第5話 ご挨拶

 おはようございます。スッキリといい目覚めですわ!


「ねぇ、サラ? 気持ちのいい朝ね」


「お゛っ……おはようございます。お嬢様……」


 なにやらはしたない格好で起き上がれない様子のサラ。わたくし優しい主人なので咎めは致しませんが、本当に困った子ですわね。おしりぺちぺち。


 ぺちりながらも、これからのことについて考えなくてはいけません。


 この世界では適応試験に合格した者は、皐月学園さつきがくえんに通う義務が発生します。他にはメイ・カレッジと呼ばれたりもしますわね。


 なぜかというと、この世界における5大国が結んだ「第二次マギコークス掘削量削減条約」のせいです。これテストに出ますわよ。

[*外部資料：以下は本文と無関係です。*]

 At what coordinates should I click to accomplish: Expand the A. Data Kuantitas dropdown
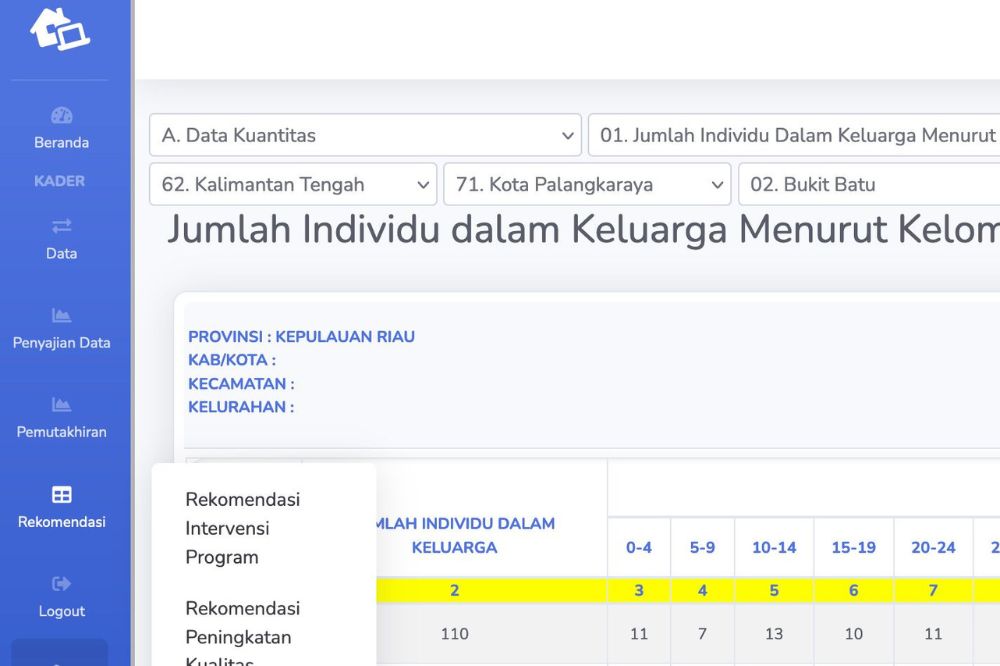pyautogui.click(x=365, y=135)
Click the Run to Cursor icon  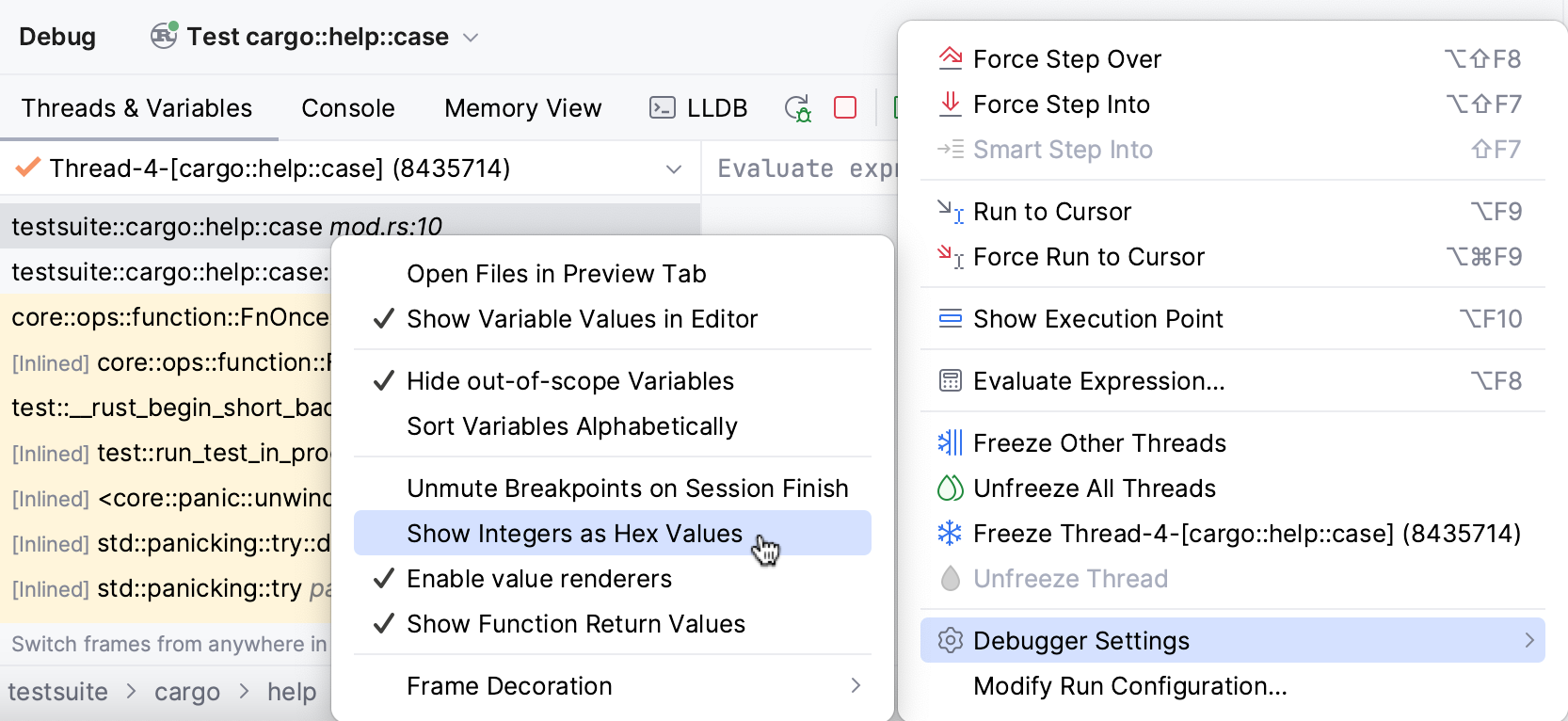click(951, 212)
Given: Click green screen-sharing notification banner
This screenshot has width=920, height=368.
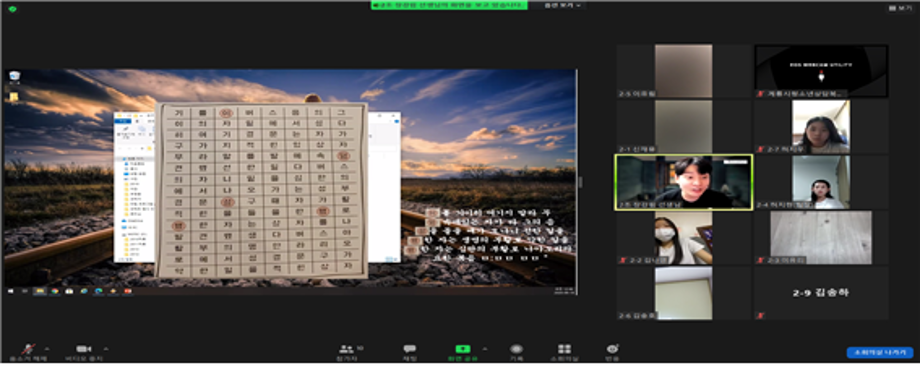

 その条約ではスポットにてマギコークスを採取、掘削できるのは学園の生徒のみと決まっています。以前言いました、15歳以上21歳未満の許可を得た者とは、この学園の生徒のことを指しますの。


 国が運営する5つの寮に別れて生活する学生たちは、各々が祖国の利益となるように、祖国にお金玉を握られながら、まぁ簡単にいうと国家の代理戦争をすることになるのですわ。


 「カルヴォノ・マギストリア」では主人公は好きな国を選んでスタート出来ます。そこからその国のヒロインとねんごろになるもよし。裏切って成り上がるもよし。全てを征服してヒロイン全員をはべらせるもよし、と言うゲームなのですわ!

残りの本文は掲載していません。